At this chronological distance, he might be confused with the ice-making Frozone in “The Incredibles.” In 1974, he achieved fleeting infamy as an ex-con and self-styled “general and field marshal” of the Symbionese Liberation Army, a small group of left-wing terrorists whose initial outrages — the murder of school superintendent Marcus Foster in Oakland, Calif., and the kidnapping of Patricia Hearst in Berkeley — were confined to the Bay Area.

Although it’s not one of the sidelights that seems to interest the documentary time-traveler Robert Stone (not to be confused with the famous novelist), DeFreeze, who adopted the revolutionary nickname “Cinque,” was also the group’s token black leader.

The SLA made a point of expressing solidarity with “oppressed minorities” in its propaganda communiques, which also incorporated the recurrent and hyperbolic oath “Death to the fascist insect that preys on the life of the people,” yet SLA outreach never seemed to yield a wave of black recruits.

The typical SLA gunslinger was white and upper-middle-class.
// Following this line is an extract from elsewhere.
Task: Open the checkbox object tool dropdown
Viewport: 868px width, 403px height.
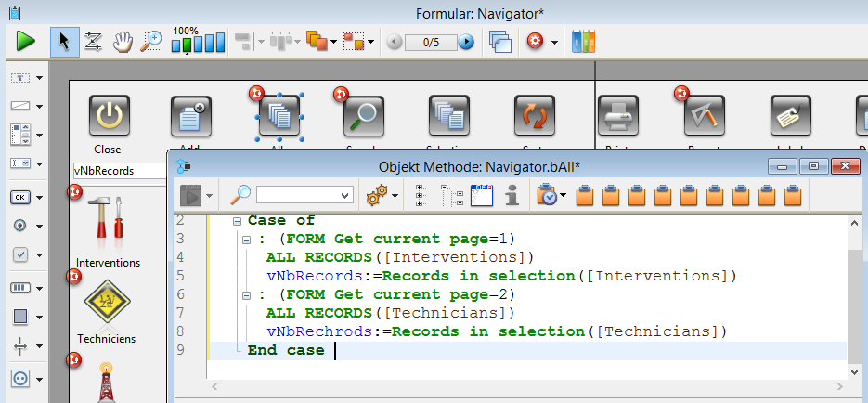Action: click(x=40, y=254)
The first victim, Mr. Foster, was black. Ultimately, the group’s hideout in Southern California was revealed by inhospitable and, predominantly, black neighbors, triggering a live-TV shootout that left five SLA “soldiers” charred to the bone. This showdown also made the Los Angeles Police Department’s Special Weapons and Tactics unit famous.
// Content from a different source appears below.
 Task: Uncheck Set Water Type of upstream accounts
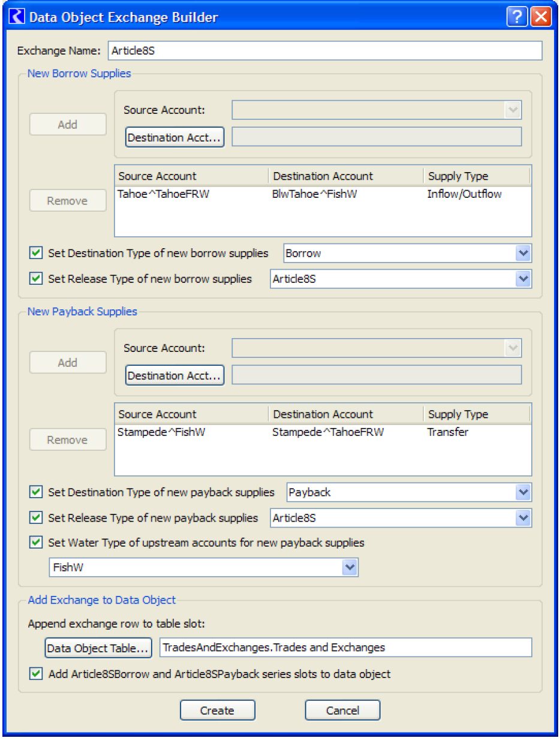(x=36, y=543)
A friend who worked in the Oakland District Attorney’s Office at the time once told me that the gang seemed to attract young people with trust funds to a remarkable degree. So much so that the thought of outlawing such bequests began to look like a kindness to future generations of Americans.
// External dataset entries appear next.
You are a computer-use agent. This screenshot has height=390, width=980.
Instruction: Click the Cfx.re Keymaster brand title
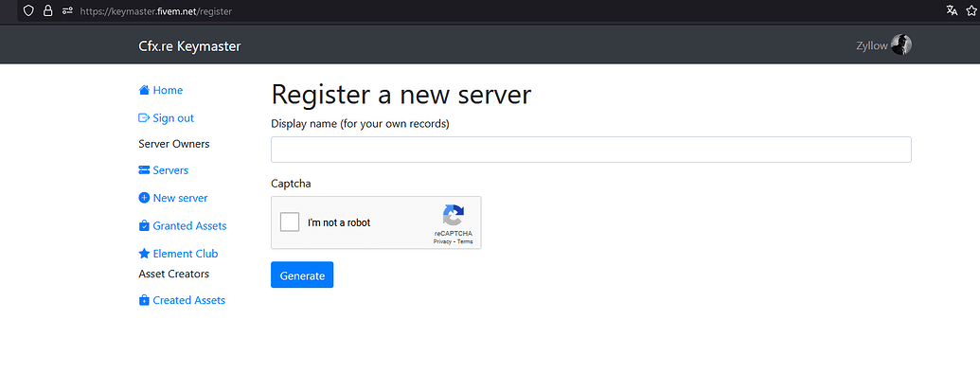(x=189, y=45)
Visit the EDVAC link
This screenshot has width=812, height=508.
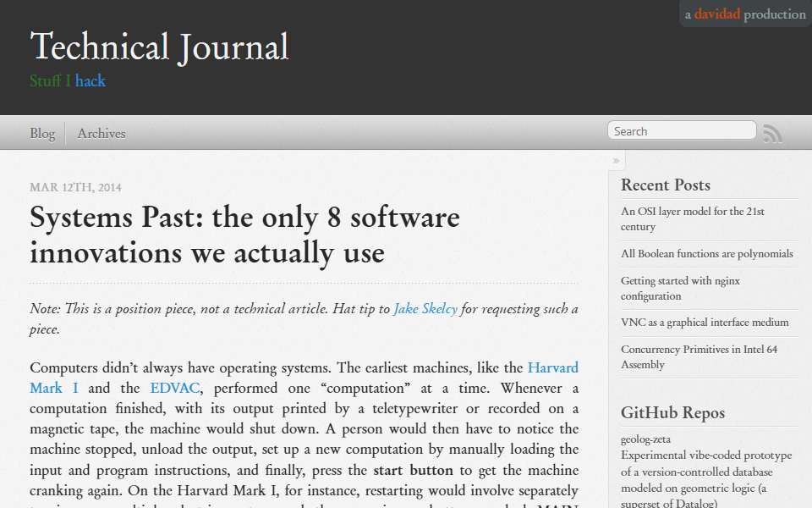tap(175, 389)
“Taking” seems a rather tame euphemism for an abduction at gunpoint that involved brutalizing and brainwashing the victim, the daughter of San Francisco Examiner Publisher Randolph Hearst (and granddaughter of the late newspaper magnate William Randolph Hearst). Presumably a trust-fund beneficiary herself, Miss Hearst was targeted as a hostage after two SLA members, Russ Little and Joe Remiro, were arrested in Mr. Foster’s killing.

The movie spends considerable time reminiscing with Mr. Little and another SLA survivor, Michael Bortin, whose lack of candor and perspective is mocked to some extent by events that Mr. Stone had to incorporate as an epilogue.

Perhaps suspicious to a fault, I got the impression that Mr. Stone would prefer to give the benefit of the doubt to SLA nostalgics. No one in the Hearst family seems to have agreed to comment for his survey. Miss Hearst appears only in vintage documentation.

There are few firsthand accounts from law enforcement personnel and reporters, although Tim Findley of the San Francisco Chronicle looms large as the most conspicuous voice of sanity in retrospect.

The filmmakers are certainly on to something when asserting that the Hearst case set a pattern for hand-wringing “America held hostage” coverage of terrorist threats and crimes. The point ought to be reinforced by illustrations of subsequent examples, from the Iranian crisis in 1979 through al Qaeda in the present.

A bemused and revealing dramatic feature of 1988, Paul Schrader’s “Patty Hearst,” caught the despotic squalor of the SLA far more effectively than “Guerrilla” — and had the advantage of dealing with the overwhelmed victim and her kidnappers at close quarters. The filmmakers discovered that they couldn’t duplicate the SLA argot, evidently an earlier draft of “gangsta” idiom, because it sounded too funny when spoken.

Mr. Stone doesn’t add to this linguistic lore, but he does include numerous audio-tape replays of SLA members waxing smug and doctrinaire. Obviously, they did a sinister number on their own brains before seizing the opportunity to tamper with Miss Hearst’s.